__Exercise description__
Please rewrite the items below with every "Instruction" replaced by "Goal", keeping everything else the same.

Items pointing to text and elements
::::::::

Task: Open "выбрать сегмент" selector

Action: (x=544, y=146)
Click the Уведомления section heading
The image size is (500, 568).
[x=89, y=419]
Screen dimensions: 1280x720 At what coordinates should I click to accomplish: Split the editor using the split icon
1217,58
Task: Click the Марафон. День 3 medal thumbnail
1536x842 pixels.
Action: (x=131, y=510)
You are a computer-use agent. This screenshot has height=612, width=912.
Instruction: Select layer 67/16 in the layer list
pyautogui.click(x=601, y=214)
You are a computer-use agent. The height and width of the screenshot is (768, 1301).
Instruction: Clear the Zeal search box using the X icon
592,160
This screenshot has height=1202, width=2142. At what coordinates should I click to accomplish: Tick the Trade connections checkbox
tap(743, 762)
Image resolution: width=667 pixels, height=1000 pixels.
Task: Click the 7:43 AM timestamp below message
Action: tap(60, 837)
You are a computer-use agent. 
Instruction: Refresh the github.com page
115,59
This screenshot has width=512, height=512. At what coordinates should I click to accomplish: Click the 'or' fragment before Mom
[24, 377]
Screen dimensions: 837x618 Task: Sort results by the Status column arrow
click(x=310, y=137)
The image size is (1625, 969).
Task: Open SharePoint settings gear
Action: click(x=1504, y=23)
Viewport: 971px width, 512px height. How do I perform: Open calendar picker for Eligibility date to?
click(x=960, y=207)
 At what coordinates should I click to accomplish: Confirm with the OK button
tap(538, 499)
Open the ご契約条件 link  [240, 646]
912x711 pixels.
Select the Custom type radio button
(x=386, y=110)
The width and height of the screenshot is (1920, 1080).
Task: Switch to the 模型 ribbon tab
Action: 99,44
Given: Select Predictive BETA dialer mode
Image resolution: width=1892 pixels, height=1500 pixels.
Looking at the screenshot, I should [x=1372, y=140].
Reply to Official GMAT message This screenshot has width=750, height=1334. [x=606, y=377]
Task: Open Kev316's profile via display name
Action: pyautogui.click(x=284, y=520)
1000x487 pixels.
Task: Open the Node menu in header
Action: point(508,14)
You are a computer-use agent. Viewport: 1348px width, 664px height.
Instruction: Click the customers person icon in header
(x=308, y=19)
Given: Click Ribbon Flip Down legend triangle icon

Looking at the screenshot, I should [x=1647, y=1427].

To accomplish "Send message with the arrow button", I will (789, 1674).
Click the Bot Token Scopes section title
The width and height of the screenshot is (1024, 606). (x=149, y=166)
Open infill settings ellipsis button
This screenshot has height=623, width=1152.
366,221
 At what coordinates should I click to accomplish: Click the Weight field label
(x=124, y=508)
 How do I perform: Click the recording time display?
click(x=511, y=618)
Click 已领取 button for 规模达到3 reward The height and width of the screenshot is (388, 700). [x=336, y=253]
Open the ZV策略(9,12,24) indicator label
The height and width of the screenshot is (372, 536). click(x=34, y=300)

::::::::

__Solution for this problem__
Task: Open "выбрать сегмент" selector

Action: (x=544, y=146)
Click the Уведомления section heading
The image size is (500, 568).
[x=89, y=419]
Screen dimensions: 1280x720 At what coordinates should I click to accomplish: Split the editor using the split icon
1217,58
Task: Click the Марафон. День 3 medal thumbnail
1536x842 pixels.
Action: (x=131, y=510)
You are a computer-use agent. This screenshot has height=612, width=912.
Goal: Select layer 67/16 in the layer list
pyautogui.click(x=601, y=214)
You are a computer-use agent. The height and width of the screenshot is (768, 1301).
Goal: Clear the Zeal search box using the X icon
592,160
This screenshot has height=1202, width=2142. At what coordinates should I click to accomplish: Tick the Trade connections checkbox
tap(743, 762)
Image resolution: width=667 pixels, height=1000 pixels.
Task: Click the 7:43 AM timestamp below message
Action: tap(60, 837)
You are a computer-use agent. 
Goal: Refresh the github.com page
115,59
This screenshot has width=512, height=512. At what coordinates should I click to accomplish: Click the 'or' fragment before Mom
[24, 377]
Screen dimensions: 837x618 Task: Sort results by the Status column arrow
click(x=310, y=137)
The image size is (1625, 969).
Task: Open SharePoint settings gear
Action: click(x=1504, y=23)
Viewport: 971px width, 512px height. How do I perform: Open calendar picker for Eligibility date to?
click(x=960, y=207)
 At what coordinates should I click to accomplish: Confirm with the OK button
tap(538, 499)
Open the ご契約条件 link  [240, 646]
912x711 pixels.
Select the Custom type radio button
(x=386, y=110)
The width and height of the screenshot is (1920, 1080).
Task: Switch to the 模型 ribbon tab
Action: 99,44
Given: Select Predictive BETA dialer mode
Image resolution: width=1892 pixels, height=1500 pixels.
Looking at the screenshot, I should [x=1372, y=140].
Reply to Official GMAT message This screenshot has width=750, height=1334. [x=606, y=377]
Task: Open Kev316's profile via display name
Action: pyautogui.click(x=284, y=520)
1000x487 pixels.
Task: Open the Node menu in header
Action: point(508,14)
You are a computer-use agent. Viewport: 1348px width, 664px height.
Goal: Click the customers person icon in header
(x=308, y=19)
Given: Click Ribbon Flip Down legend triangle icon

Looking at the screenshot, I should [x=1647, y=1427].

To accomplish "Send message with the arrow button", I will (789, 1674).
Click the Bot Token Scopes section title
The width and height of the screenshot is (1024, 606). (x=149, y=166)
Open infill settings ellipsis button
This screenshot has height=623, width=1152.
366,221
 At what coordinates should I click to accomplish: Click the Weight field label
(x=124, y=508)
 How do I perform: Click the recording time display?
click(x=511, y=618)
Click 已领取 button for 规模达到3 reward The height and width of the screenshot is (388, 700). [x=336, y=253]
Open the ZV策略(9,12,24) indicator label
The height and width of the screenshot is (372, 536). click(x=34, y=300)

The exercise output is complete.